Question
Recaptured depreciation and terminal loss occur when : 1) straight-line depreciation percentages are doubled. 2) a business terminates an asset pool. 3) depreciable percentages decline
Recaptured depreciation and terminal loss occur when:
1) straight-line depreciation percentages are doubled.
2) a business terminates an asset pool.
3) depreciable percentages decline throughout the asset's class life.
4) all assets are depreciated over five years.
Capital budgeting proposals should be evaluated as if the project were financed:
1) entirely by equity.
2) half by debt and half by equity.
3) with the highest cost source of funds, to be safe.
4) entirely by debt.
How does net working capital affect the NPV of a five-year project if working capital is expected to increase by $25,000 and the firm has a 15% cost of capital?
1) NPV will decrease by $25,000
2) NPV will increase by $9,322
3) NPV will decrease by $12,571
4) NPV will increase by $12,571
Which of the following costs probably should not be allocated to the investment needed for a new project?
1) 25 percent of the vice president's salary.
2) increase in accounts receivable.
3) labor expense for employees in new warehouse.
4) new warehouse, built for this project.
A project anticipates net cash flows of $10,000 at the end of year one, with such amount growing at the expected 5 percent rate of inflation over the subsequent four years.

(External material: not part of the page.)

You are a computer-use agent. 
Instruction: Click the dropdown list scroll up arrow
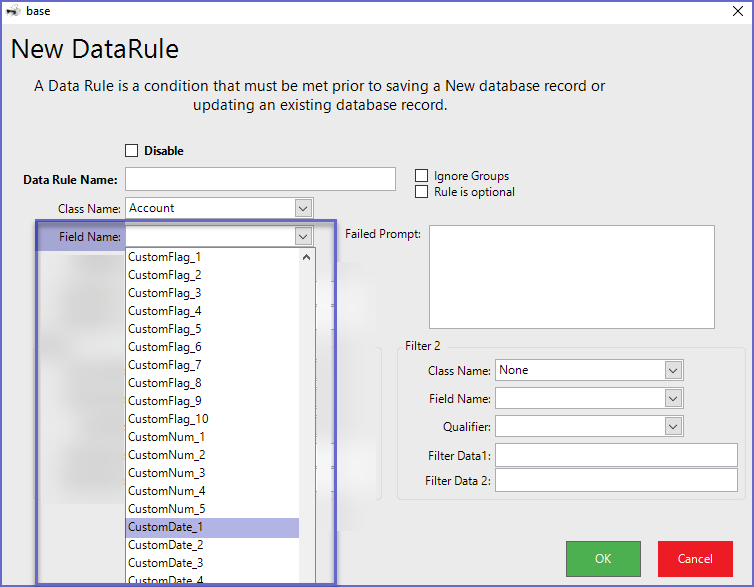pyautogui.click(x=307, y=257)
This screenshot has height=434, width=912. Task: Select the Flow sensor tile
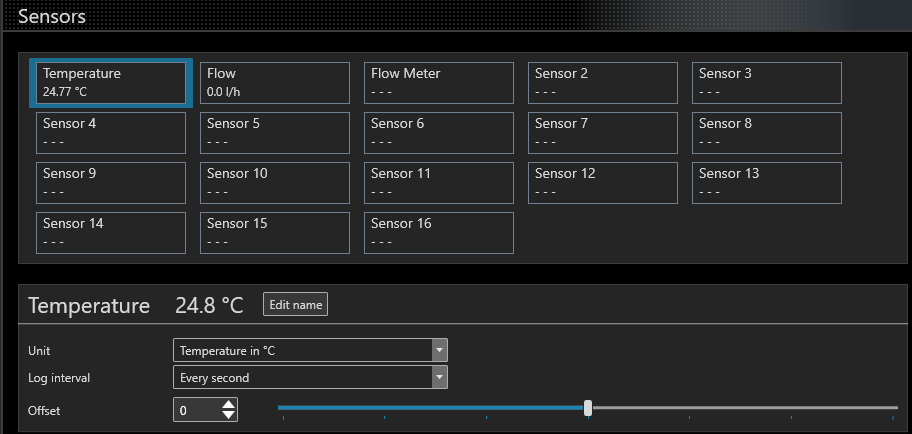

Calculate the real present value of this five-year cash stream if the firm employs a nominal discount rate of 15 percent.
1) $33,522
2) $43,294
3) $55,000
4) $38,377
Capital budgeting projects typically assume that all cash flows transpire at the end of the year. The reason for this is that:
1) it is easier for the analyst in this manner.
2) less tax liability results from this practice.
3) balance sheets are prepared at the end of the year.
4) most corporations collect their cash at the end of the year.